The main goal of this project was to detect novel intrusions against computer systems. Our approach was to analyze the behavior of programs and determine if they are misbehaving; this let us detect potential intrusions. In order to detect novel intrusions against systems, we used an anomaly detection based approach. That is, our approach involves learning the normal behavior of a program in order to determine when the program is misbehaving. This approach lends itself to detecting novel attacks against systems. In order to learn the normal behavior of programs, we used machine learning techniques in our intrusion detection algorithms. Specifically, we have developed three machine learning techniques that for use in anomaly detection an Elman neural network, a finite state automaton approach, and a string transducer.
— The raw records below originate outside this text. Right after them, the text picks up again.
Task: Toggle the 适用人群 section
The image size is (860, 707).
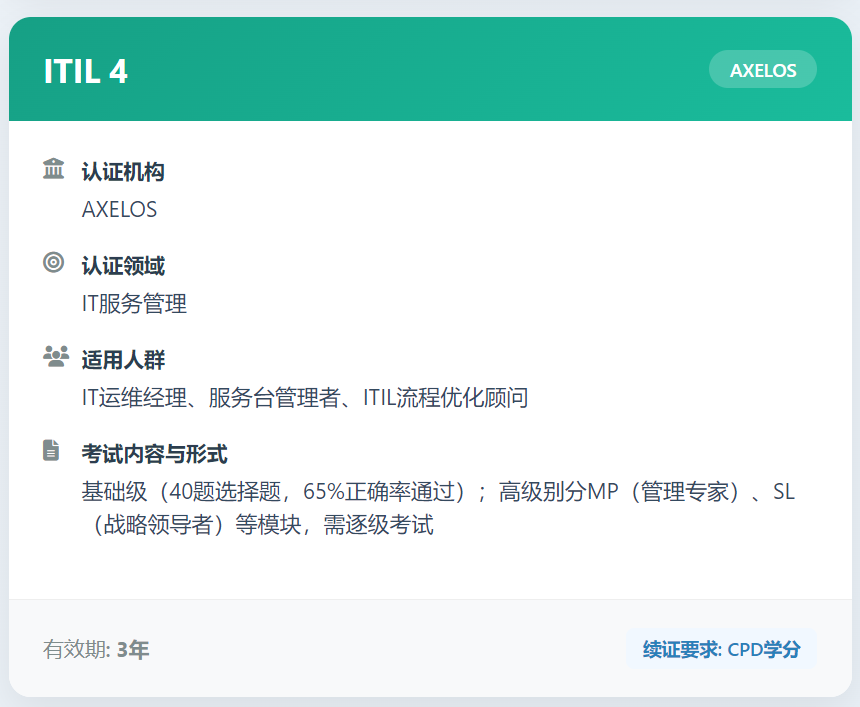Action: tap(124, 359)
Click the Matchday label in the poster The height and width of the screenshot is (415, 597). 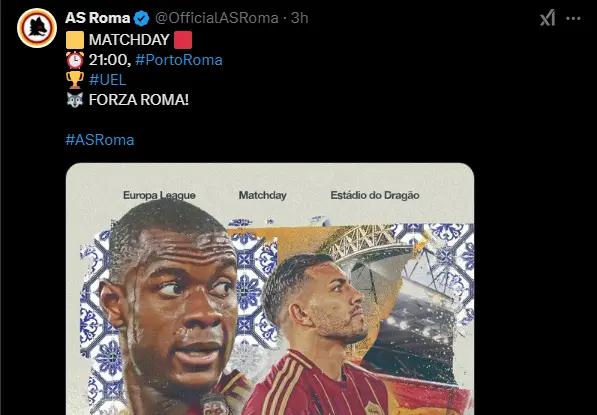pyautogui.click(x=262, y=195)
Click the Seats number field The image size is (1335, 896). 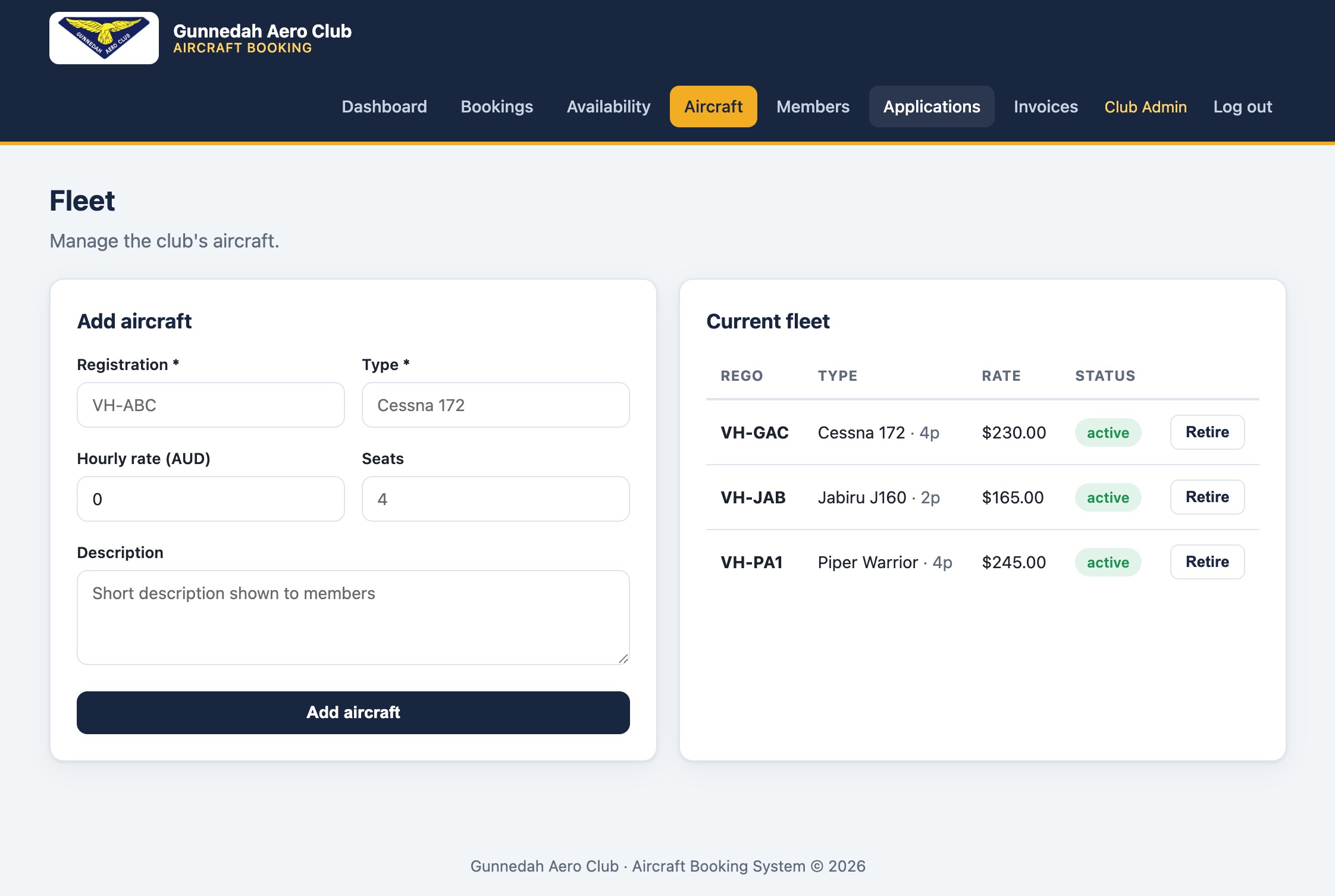(496, 499)
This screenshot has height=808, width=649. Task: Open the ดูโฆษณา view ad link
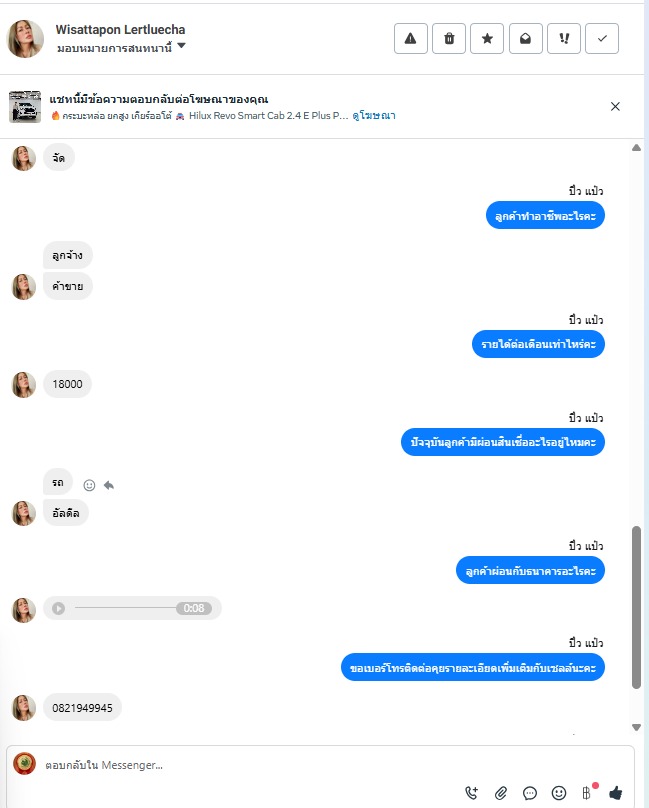click(374, 115)

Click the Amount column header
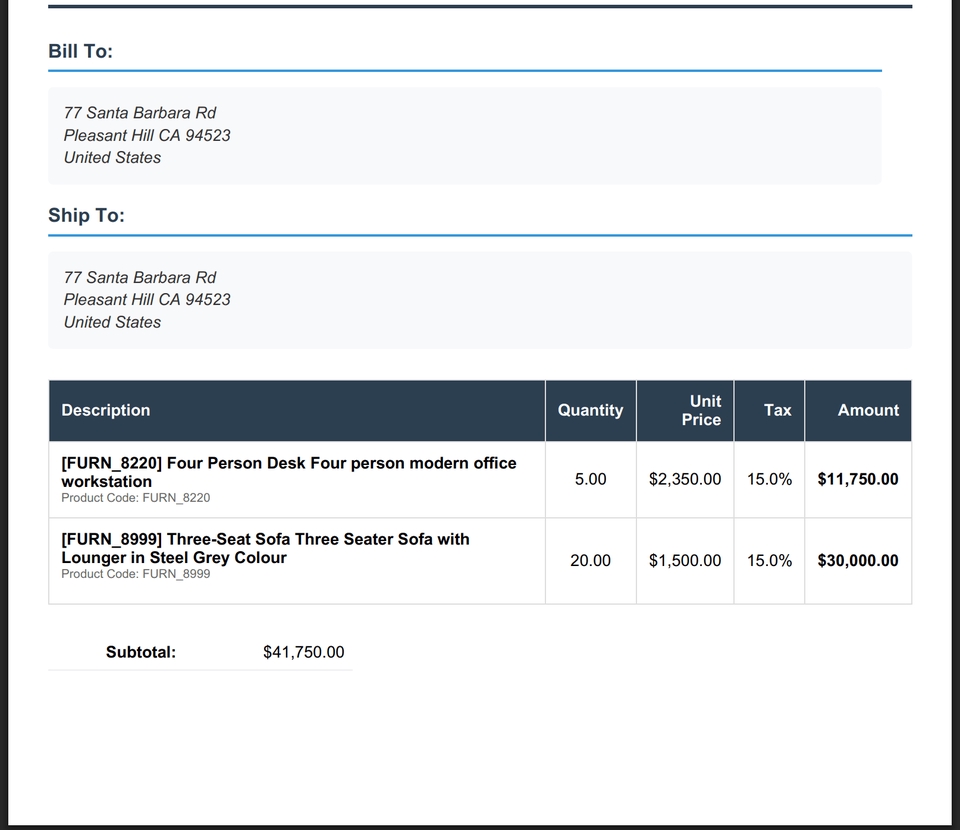pyautogui.click(x=867, y=410)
The goal in using Elman neural networks for intrusion detection is to be able to generalize from incomplete data and be able to classify online data as being normal or intrusive. An artificial neural network is composed of simple processing units, or nodes, and connections between them. The connection between any two units has some weight, which is used to determine how much one unit will affect the other. A subset of the units of the network acts as input nodes, and another subset acts as output nodes. By assigning a value, or activation, to each input node, and allowing the activations to propagate through the network, a neural network performs a functional mapping from one set of values (assigned to the input nodes) to another set of values (retrieved from the output nodes). The mapping itself is stored in the weights of the network.
A string transducer is an algorithm that associates a sequence of input symbols with a series of output symbols. String transducers are most often used in computational biology and computational linguistics, where they are usually implemented using finite automata whose transitions or states are associated with output symbols. In the current context we use automata as well, but the input sequence is a string of BSM events, and the output sequence is a prediction for the next several events. Our use of string transducers as intrusion detectors is based on an examination of the probabilities of the output symbols at each state. During training, we estimate the probability distribution of the symbols at each state, and during testing, deviations from this probability distribution are taken as evidence of anomalous behavior.
The third system we developed to perform program-based intrusion detection we call a state tester. The state tester is a learning algorithm to infer a finite automaton to represent normal program behavior. The finite automaton merely has to accept any training sequence that is not abnormal. Of course, it should also reject abnormal BSM sequences, but since there are no abnormal BSM sequences in the training data this requirement cannot be formalized within the learning algorithm itself. Rather, we will evaluate the performance of the FAs empirically.
The strength of our system is in the detection of user-to-root (U2R) attacks, since these often involve exploitation of vulnerabilities in existing programs. We also wanted to see how well we would do on remote-to-local attacks, so we evaluated our systems on those attacks as well.